O fadista Camané atua hoje, na Arena d’Évora, num espetáculo em que vai cantar, na íntegra, o novo álbum, “Infinito Presente”, e revisitar outros temas do seu repertório como “Ela tinha uma amiga”.

“Vou cantar o novo disco [editado em maio do ano passado], na íntegra, alguns temas antigos dos discos anteriores”, disse o fadista, em entrevista à agência Lusa.

O álbum “Infinito presente” foi editado em maio do ano passado, e inclui um inédito de Alain Oulman, “A correr”, com um poema de Manuela de Freitas, e duas composições de José Júlio Paiva, bisavô do fadista.

À Lusa, Camané, que já tinha gravado composições de Oulman, no álbum “Do amor e dos dias”, de 2010, afirmou-se um fã do compositor e perguntou ao filho, Nicholas Oulman, se não se encontraria mais alguma composição do pai, tendo surgido uma que “se adaptou perfeitamente a um poema de Manuela de Freitas”, autora que o fadista canta regularmente.

“Sempre fui um fã do Alain Oulman, desde os álbuns ‘Com que voz’ e ‘Busto’, de Amália Rodrigues, que era a grande inspiradora do Alain”, contou.

“Já na antologia ‘O Melhor de Camané 1995-2013’, inclui a ‘Ai, Silvininha, Silvininha’, também do Alain”, recordou.

Quanto ao seu bisavô, José Júlio Paiva, natural da Murtosa, nos arredores de Aveiro, Camané afirmou: “Só consegui ouvir o meu bisavô há dois anos, sabia da existência [dos discos] dele, estão referenciados no livro ‘Ídolos do fado’ [de A. Victor Machado, editado em 1937], mas estavam perdidos nos Estados Unidos, e foi um colecionador que os recuperou [José Moças] e me deu a ouvir”.

“São músicas fantásticas. Para um deles, o Fado Espanhol, escolhi um poema de Fernando Pessoa, ‘Aqui está-se sossegado’, e supostamente tem alguma influência do fado de Coimbra, até porque ele era dali, de relativamente perto”.
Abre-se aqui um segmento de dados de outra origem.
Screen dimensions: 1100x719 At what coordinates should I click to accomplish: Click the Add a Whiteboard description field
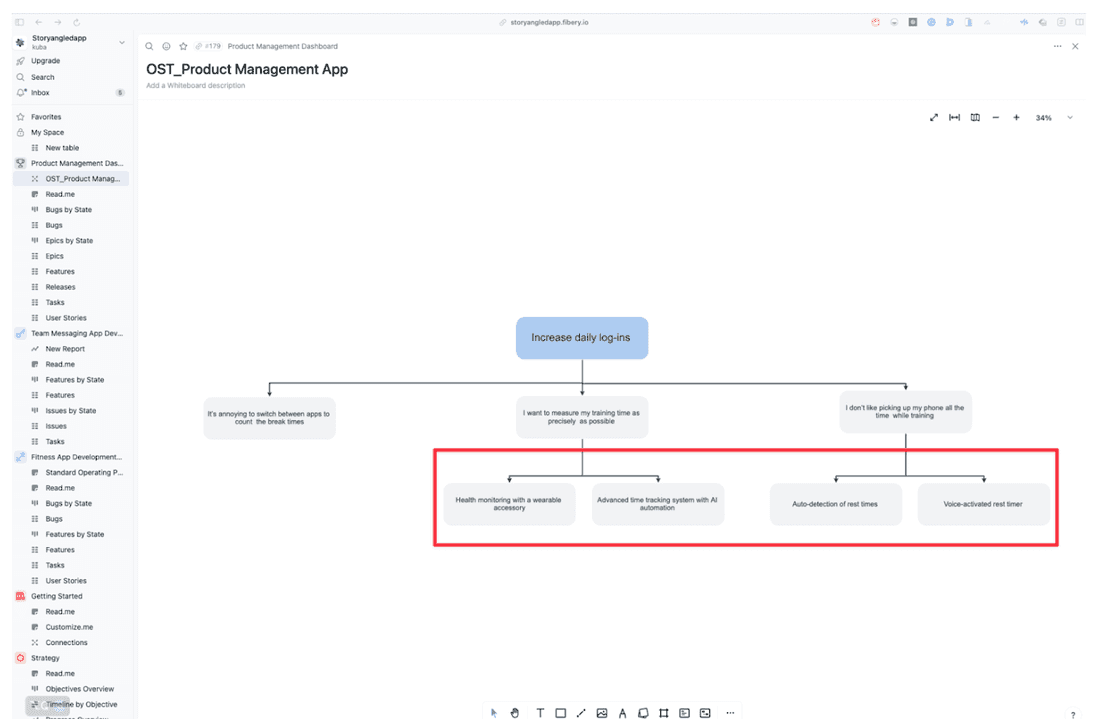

Quanto à outra música, “completamente um fado tradicional de Lisboa”, o “Fado Complementar”, escolheu um poema do frade seiscentista António Chagas, “Conta e tempo”, “que, de certa forma, tem tudo a ver com este ‘Infinito presente’, que é um frade a prestar contas a Deus da vida”.

No palco eborense, a acompanhá-lo, vai estar o trio habitual: José Manuel Neto, na guitarra portuguesa, Carlos Manuel Proença, na viola, e Paulo Paz, no contrabaixo.